Dans un secteur où chaque milliard compte, ce recul du déficit de liquidité qui représente l’écart entre les besoins de financement des banques et les ressources disponibles à court terme est perçu comme un signal positif après plusieurs semaines d’instabilité. C’est un peu comme si, après une longue journée étouffante, on ouvrait enfin une fenêtre pour laisser entrer l’air frais.
Pourtant, derrière ces chiffres se cachent des dynamiques plus nuancées. Car malgré cette amélioration, la taille du déficit reste considérable, indiquant que les banques continuent de puiser significativement dans les facilités de la Banque centrale pour assurer leur fonctionnement quotidien.
Dans ce contexte, Bank Al-Maghrib (BAM) maintient sa stratégie d’interventions sur le marché monétaire, bien qu’elle envisage de réduire le rythme de ses avances à 7 jours, principale opération de refinancement de court terme qu’elle offre aux établissements financiers. Sur la période sous revue, ces avances ont augmenté de 1,6 MMDH pour atteindre 70,9 MMDH, mais BAM pourrait les ramener à 53,7 MMDH dans la période à venir.
Ce calibrage fin de la politique monétaire reflète une tension persistante sur le marché interbancaire, même si la pression s’atténue. Une anecdote partagée par un analyste local, avec qui nous avons échangé, illustre ce dilemme : « On sent encore la soif de liquidité, même si la source commence à se régénérer. C’est comme marcher sur un fil : on progresse, mais gare au déséquilibre d’un seul pas. » Cette image, empruntée à la vie de marché, rend compte du fragile équilibre qui prévaut aujourd’hui.
Lire aussi: Liquidité bancaire au Maroc : le déficit se replie à 151,6 MMDH sous l’effet des interventions de Bank Al-Maghrib
Le rôle clé du Trésor et des taux monétaires
Du côté du Trésor, la situation a connu un recul notable des placements liquides injectés dans le système bancaire 4 MMDH au plus haut quotidien, contre 25,5 MMDH la semaine précédente. Cette chute marque une contraction de l’appui du Trésor aux liquidités bancaires, avec des implications directes sur l’équilibre du marché monétaire.
Sur le front des taux, les indicateurs restent relativement stables. Le taux moyen pondéré (TMP), qui reflète le coût moyen de refinancement entre banques, demeure à 2,25%, tandis que le MONIA indicateur de référence sur le marché monétaire au jour le jour s’établit à 2,242%. Ces niveaux suggèrent une absence de choc violent sur les coûts de liquidité, mais aussi un terrain propice à la vigilance des acteurs financiers.
Cette stabilité relative des taux n’est pas un hasard.
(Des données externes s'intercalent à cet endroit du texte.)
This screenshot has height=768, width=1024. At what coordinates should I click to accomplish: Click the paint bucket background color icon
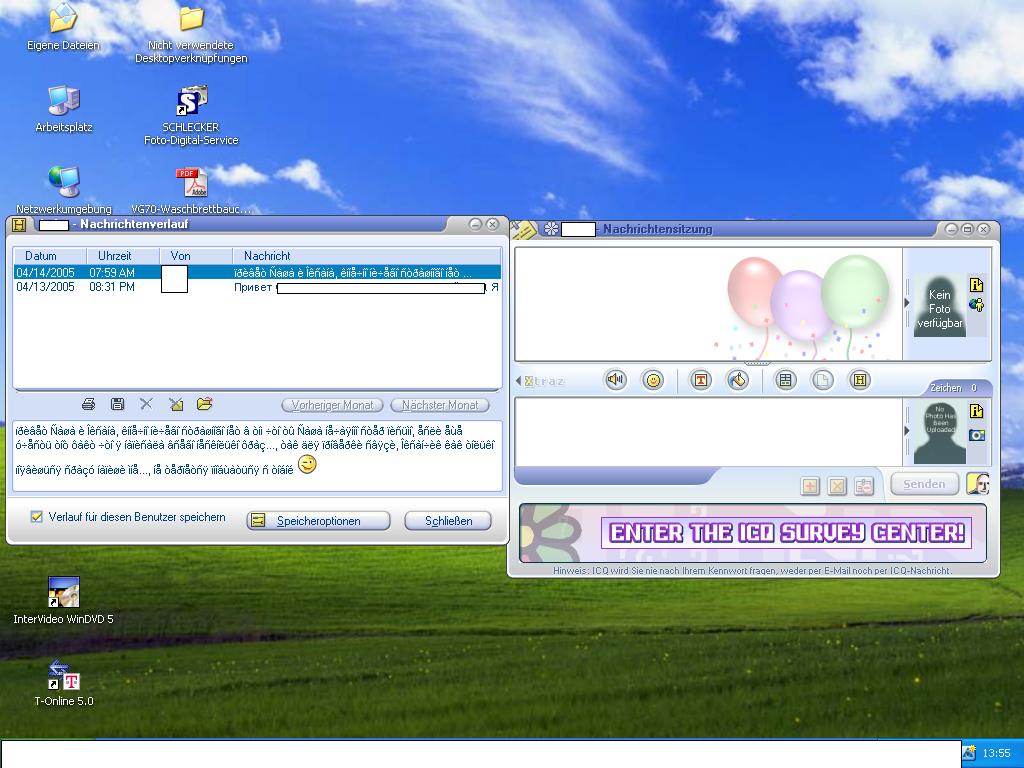click(738, 380)
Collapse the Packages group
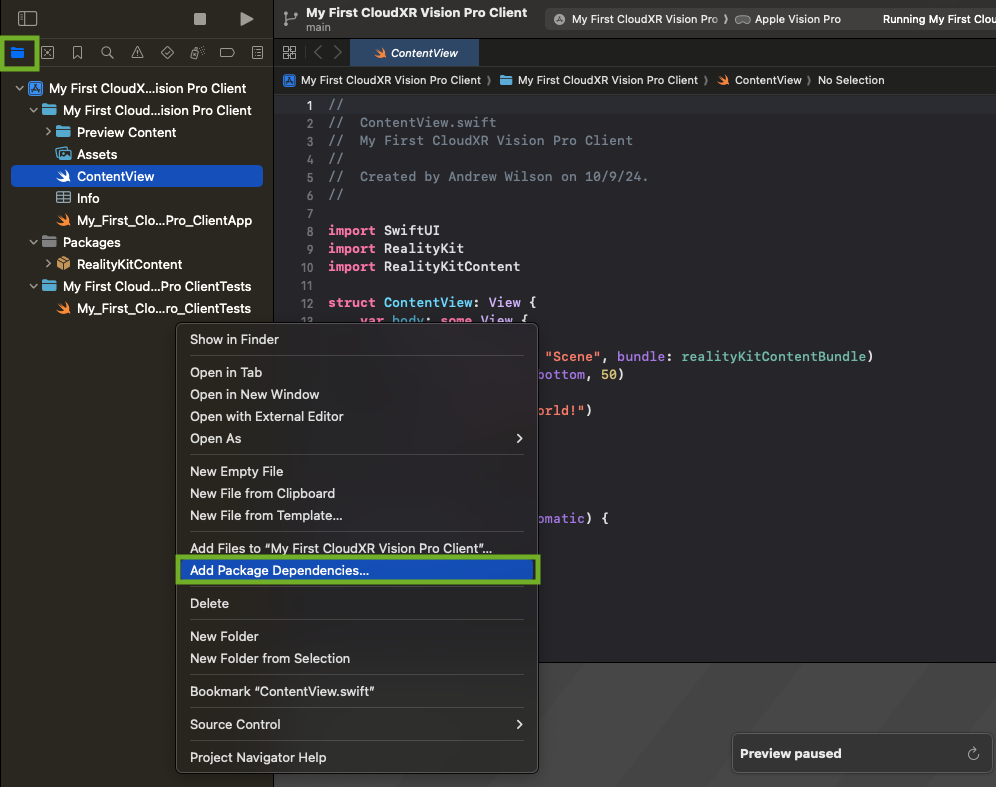996x787 pixels. tap(34, 242)
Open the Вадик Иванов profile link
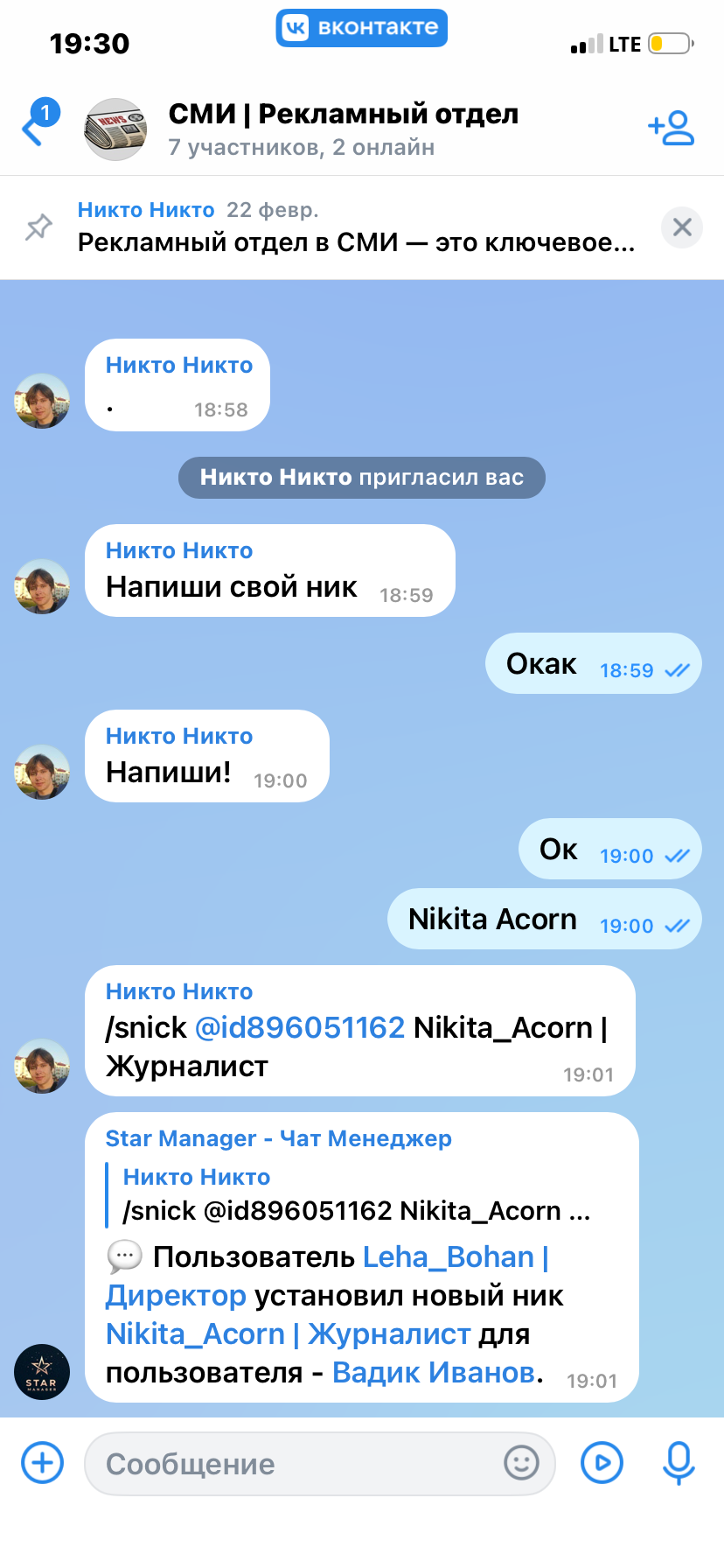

Elle découle de décisions structurantes prises par BAM au cours de l’année 2025, notamment le maintien du taux directeur à des niveaux accommodants afin de soutenir l’activité économique malgré les besoins persistants en liquidité. D’après des sources institutionnelles, cette attitude vise à trouver un juste équilibre entre soutien au crédit et contrôle des déséquilibres monétaires.
Vers une normalisation graduelle
Les perspectives à court terme montrent que la Banque centrale pourrait poursuivre une normalisation progressive de ses interventions, en réduisant graduellement le volume des avances à 7 jours. C’est une réponse mesurée à une demande de liquidité en voie d’allègement mais encore significative.
Pour les acteurs économiques des PME aux grandes entreprises cette évolution est loin d’être neutre. Elle influence le coût et l’accès au crédit, ainsi que la dynamique globale du financement de l’économie. Une amélioration de la liquidité bancaire, si elle se confirme, pourrait favoriser un climat plus propice à l’investissement et à la croissance, ce qui résonne avec les enjeux socio-économiques du Maroc moderne.
En somme, le marché monétaire marocain montre des signes de stabilisation prudente après une période de tensions. Les chiffres récents sont encourageants, mais ils rappellent aussi que le chemin vers un assouplissement durable reste encore parsemé d’incertitudes pour les banques et l’économie en général.